Der Auslöser für ihre erste Gründung kam aus einer persönlichen Motivation: "Ich war im dritten Monat schwanger und hatte halt diese Motivation – okay, wie kann ich dann, wenn mein Kind mich mal fragt, was hast du denn gegen den Klimawandel damals gemacht, zumindest irgendwie eine Antwort geben."

Hejmo Homes: Modulares Bauen neu gedacht

Mit Hejmo Homes, ihrem ersten Unternehmen, entwickelte Lisa ein modulares Neubaukonzept für flexible Wohnlösungen zwischen 20 und 120 Quadratmetern, das als Alternative zum klassischen Einfamilienhaus dient. "Was uns wichtig war: Den Landkreis mal ein bisschen zu stärken", erklärt sie zur Standortwahl in Grimma bei Leipzig.

Entstanden ist Hejmo Homes als Ausgründung aus dem Familienunternehmen ihres Vaters, einer Gebäudetechnikfirma. Dieses familiäre Know-how im Bereich Energieeffizienz bereicherte direkt das Konzept: "Das heißt, das ganze Thema Energieeffizienz ist da natürlich in der Expertise mit eingeflossen. Also das ist eine Wärmepumpe drin, eine PV-Anlage auf dem Dach und so weiter."

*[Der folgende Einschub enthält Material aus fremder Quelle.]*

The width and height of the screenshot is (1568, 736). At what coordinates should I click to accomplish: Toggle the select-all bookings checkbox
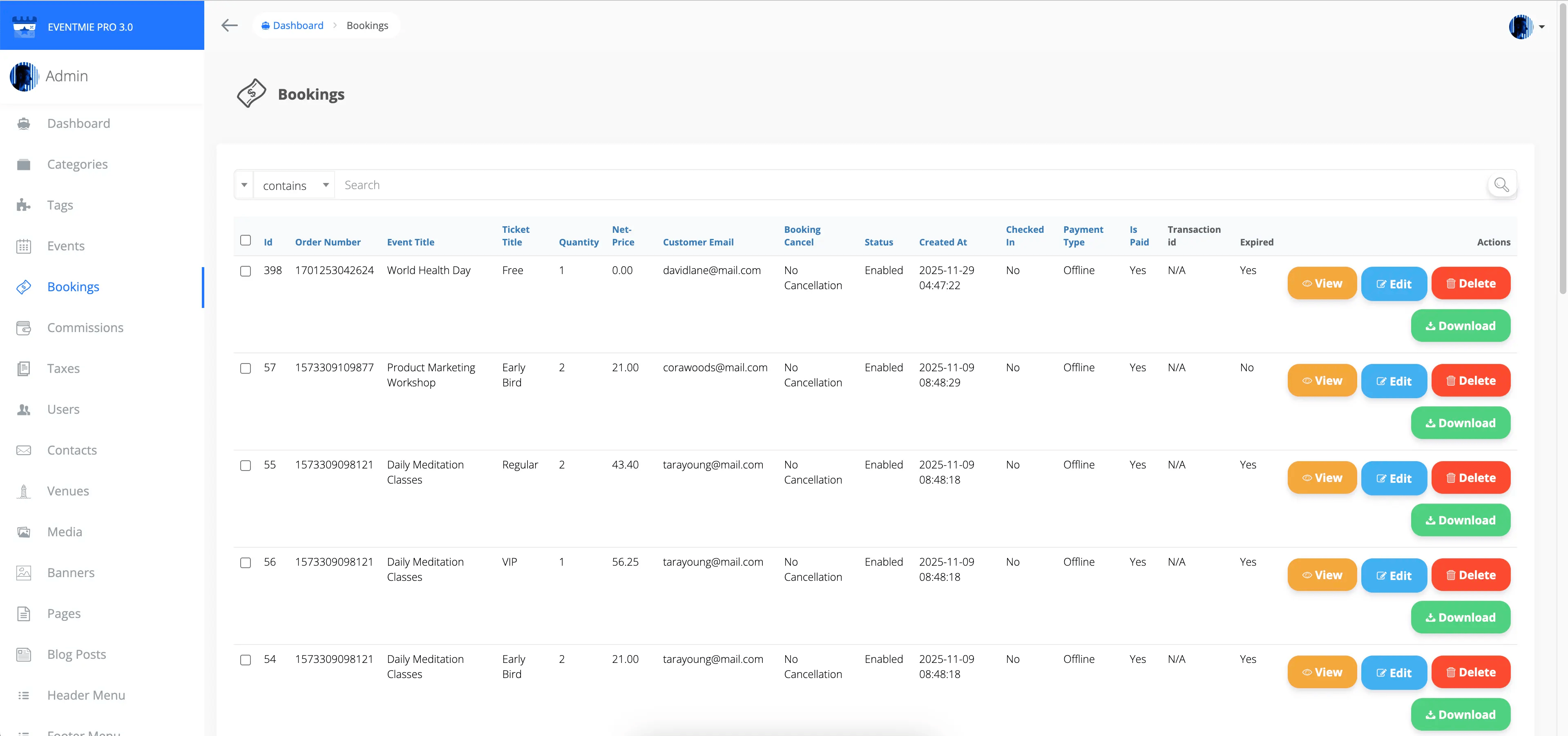pyautogui.click(x=245, y=240)
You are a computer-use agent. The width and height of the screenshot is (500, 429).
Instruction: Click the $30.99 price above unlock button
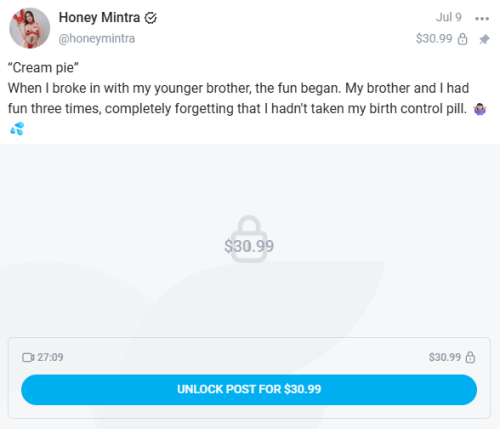point(445,357)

Der Zeitpunkt der Gründung fiel jedoch in eine turbulente Phase der Baubranche: "Es ist zeitlich zu einem Zeitpunkt entstanden, wo sich einfach in der Bau- und Immobilienbranche in Deutschland so einiges gedreht hat durch den Ukrainekrieg, Änderungen in der Zinswelt, 43 Prozent gestiegene Baukosten in den letzten Jahren."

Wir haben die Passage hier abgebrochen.